SELECTED TEXT>
Research shows that untrained job interviewers make up their minds on a candidate in less than a minute. They then spend the remainder of the interview confirming their prejudices. This article is intended to remind senior executives of important interviewing skills.
Boyden professionals interview over 15,000 executives on behalf of our clients every year. The interview and evaluation process is at the very core of our business, and the methods we have developed in over six decades of search work have been critical to our organization's continuing success.
The purpose of the interview is to evaluate the mutual fit between the candidate and the leadership role in the hiring organization. Effective interviewing is for the ultimate benefit of both parties.
Interviewing is indeed an art form. As such it requires a disciplined approach – one that we outline for clients and friends of Boyden in this booklet.
We examine the basis of the interview process in the pages that follow, including a discussion of the most common interviewing errors. In the section entitled "Leadership Competencies of a Candidate," we focus on ways of assessing the key leadership competencies we believe to be essential in evaluating an executive level employee: integrity, problem solving, communications, motivation, interpersonal and execution skills. The closing section provides a library of questions to be used in interviews.
Approaching the Interview
Getting the Basics Right
Start before the interview to avoid potential problems. Try to interview in a relaxed business environment, at least on the first occasion. Noisy restaurants and bars can give the wrong impression and cloud communication and judgment. If use of video links are necessary at this stage, then use the most professional equipment available. Cheap or home computer links will not enhance the reputation of your firm or make for a smooth interview.
Anyone involved in interviewing and hiring should be aware of the basic courtesies toward a candidate and possible legal issues involved in the interview process in the country in which you are located at that time.

QUESTIONS>
1) According to the interviewing text, how many executives do Boyden professionals interview for clients each year?
2) Write out the passage of the interviewing text starting at "Research shows that" and ending at "important interviewing skills.".
The rows that follow are unrelated to the interviewing text.

DATA FOR ANALYSIS>
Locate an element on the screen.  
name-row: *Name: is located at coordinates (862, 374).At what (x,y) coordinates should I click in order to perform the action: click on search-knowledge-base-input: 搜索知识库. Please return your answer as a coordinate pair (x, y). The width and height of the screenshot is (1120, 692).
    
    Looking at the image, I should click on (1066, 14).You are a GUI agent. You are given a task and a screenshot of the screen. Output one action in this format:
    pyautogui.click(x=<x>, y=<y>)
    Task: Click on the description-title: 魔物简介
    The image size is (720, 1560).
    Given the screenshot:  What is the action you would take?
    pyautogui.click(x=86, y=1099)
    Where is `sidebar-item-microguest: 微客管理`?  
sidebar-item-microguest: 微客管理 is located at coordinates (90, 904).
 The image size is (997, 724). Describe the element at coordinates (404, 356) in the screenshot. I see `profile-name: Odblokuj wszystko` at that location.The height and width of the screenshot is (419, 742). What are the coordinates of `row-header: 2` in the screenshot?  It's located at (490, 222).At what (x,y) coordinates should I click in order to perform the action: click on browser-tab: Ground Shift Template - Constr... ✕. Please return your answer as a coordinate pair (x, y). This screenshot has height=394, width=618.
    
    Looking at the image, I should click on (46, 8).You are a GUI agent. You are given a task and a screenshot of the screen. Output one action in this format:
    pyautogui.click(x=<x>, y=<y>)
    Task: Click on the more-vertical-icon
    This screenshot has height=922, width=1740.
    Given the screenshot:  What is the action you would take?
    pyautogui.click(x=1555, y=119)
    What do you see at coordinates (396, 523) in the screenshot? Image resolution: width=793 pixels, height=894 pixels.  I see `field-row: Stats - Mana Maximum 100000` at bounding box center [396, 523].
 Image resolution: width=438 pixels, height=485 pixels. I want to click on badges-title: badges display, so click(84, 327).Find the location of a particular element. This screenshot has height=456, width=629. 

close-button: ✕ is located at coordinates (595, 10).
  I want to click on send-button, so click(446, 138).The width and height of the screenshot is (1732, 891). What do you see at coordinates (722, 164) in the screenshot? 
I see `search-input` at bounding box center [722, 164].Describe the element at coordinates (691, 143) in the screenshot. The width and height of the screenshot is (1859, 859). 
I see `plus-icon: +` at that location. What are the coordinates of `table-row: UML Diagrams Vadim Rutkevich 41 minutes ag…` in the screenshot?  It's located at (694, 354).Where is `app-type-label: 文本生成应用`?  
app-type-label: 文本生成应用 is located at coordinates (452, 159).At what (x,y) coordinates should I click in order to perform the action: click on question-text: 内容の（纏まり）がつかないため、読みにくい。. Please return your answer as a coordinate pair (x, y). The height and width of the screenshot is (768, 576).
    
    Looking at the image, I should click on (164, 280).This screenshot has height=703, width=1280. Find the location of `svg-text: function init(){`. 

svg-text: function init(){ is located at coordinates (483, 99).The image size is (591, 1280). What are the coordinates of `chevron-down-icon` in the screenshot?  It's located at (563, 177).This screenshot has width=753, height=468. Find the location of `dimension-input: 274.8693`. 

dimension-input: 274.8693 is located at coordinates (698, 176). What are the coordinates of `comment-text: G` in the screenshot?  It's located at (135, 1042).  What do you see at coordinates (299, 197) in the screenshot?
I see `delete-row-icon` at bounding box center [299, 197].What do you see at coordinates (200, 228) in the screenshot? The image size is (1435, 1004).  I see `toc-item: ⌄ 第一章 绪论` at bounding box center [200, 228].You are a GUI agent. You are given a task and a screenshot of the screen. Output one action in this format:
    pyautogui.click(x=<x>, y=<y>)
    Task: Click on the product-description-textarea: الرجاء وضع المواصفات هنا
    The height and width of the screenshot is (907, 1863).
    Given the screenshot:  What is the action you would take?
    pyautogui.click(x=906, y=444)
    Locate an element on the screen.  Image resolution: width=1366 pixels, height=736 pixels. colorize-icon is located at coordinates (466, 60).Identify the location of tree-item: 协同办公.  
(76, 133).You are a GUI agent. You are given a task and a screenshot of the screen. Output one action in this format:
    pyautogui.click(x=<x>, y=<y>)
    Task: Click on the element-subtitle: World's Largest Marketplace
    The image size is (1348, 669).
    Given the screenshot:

ANSWERS TO THIS EXERCISE>
1) Over 15,000 executives.

2)
Research shows that untrained job interviewers make up their minds on a candidate in less than a minute. They then spend the remainder of the interview confirming their prejudices. This article is intended to remind senior executives of important interviewing skills.